Proving truth in a model for arbitrary sentences

Question

Define a model $\mathcal{M} := (M, \mathcal{I}, w)$ where $M$ is the domain, $\mathcal{I}$ the interpretation functions and $w$ the truth valuation\assignment.

Also define an arbitrary sentence $\psi (x)$ where $x\in A$ for some set A.

Can you prove that there exists a variable assignment $s(x)$ that makes $\psi (x)$ true in $\mathcal{M}$ (as in $\mathcal{M} \models \psi (x)$) without specifically knowing what the variable assignment $s(x)$ is? Must you prove that with the given interpretations $\mathcal{I}$ in $\mathcal{M}$ it must be true that $x\in M$ assuming $\psi(x)$? It feels intuitively true if you look at simple sentences, for example ($\exists n\in \mathbb{N} : n < 0)$ will be false in the model $(\mathbb{N}, +, x, 0)$ since then ($n\notin \mathbb{N}$) due to the construction of $\mathbb{N}$, but for ($\exists z\in \mathbb{Z} : z < 0$) ($z\in \mathbb{Z}$) can be true in the model $(\mathbb{Z}, +, -, x, 0)$ due to the construction of $\mathbb{Z}$. We don’t know the exact variable assignment but if we can prove $(z\in \mathbb{Z})$ is true where $(z < 0)$ and $(z\in \mathbb{Z})$ are assumed with the given interpretations then shouldn’t $(\exists z\in \mathbb{Z} : z < 0)$ be true in the model $(\mathbb{Z}, +, -, x, 0)$? but i’ve never seen a website or book explicitly state that you should eventually prove that $x$ should be an element of the domain $M$ of $\mathcal{M}$, so i assume there is more to it, but i’m not sure how i should prove truth in a model for some sentence $\psi (x)$ then. (If it depends on the “type” of sentence please explain what this “type” of sentence should be.)

examples can help!

Thank you for reading my question! (I know i’m once again a bit vague so if you need clarification for a specific part if my question please ask for it ;) Also of you know very closely related question please link it in the chat).

Answer 1

$x$ is a variable, a syntactic object . If we want to assign to it some value wrt the domain M we have to use variable assignment function $s: \text {Var} \to M$ (and not a truth assignment).

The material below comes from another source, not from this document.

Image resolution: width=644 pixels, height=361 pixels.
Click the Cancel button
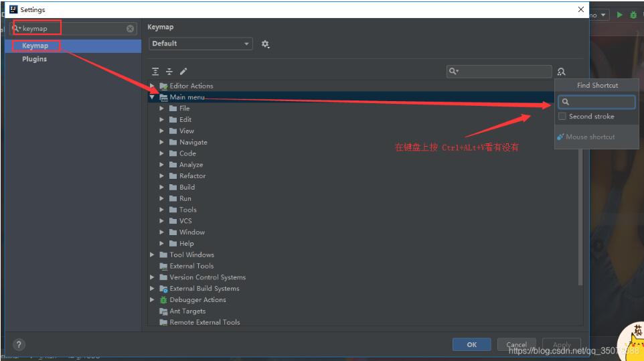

Example with formula: "x is Even". For an interpretation with domain $\mathbb N$ we have that it is true for the assignment $s(x)=2$.

The same for $\exists x (x+4=8)$. With $s(x)=4$ we have that the formula $(cx+4=8)$ is satisfied in $\mathbb N$ by the variable assignment $s$. And this means that the formula $\exists x (x+4=8)$ is true in $\mathbb N$:

$\mathbb N,s \vDash \exists x (x+4=8)$.

Edit: removed comment wrt previous point (2).

If we modify the formula to e.g. $\exists x (x+4=0)$, we know that there is no number in $\mathbb N$ that satisfies the equation, and thus we cannot define a suitable $s$.

We need a different interpretation, with $\mathbb Z$ as domain and in this case we can find $s'(x)=-4$ such that:

$\mathbb Z,s' \vDash \exists x (x+4=0)$.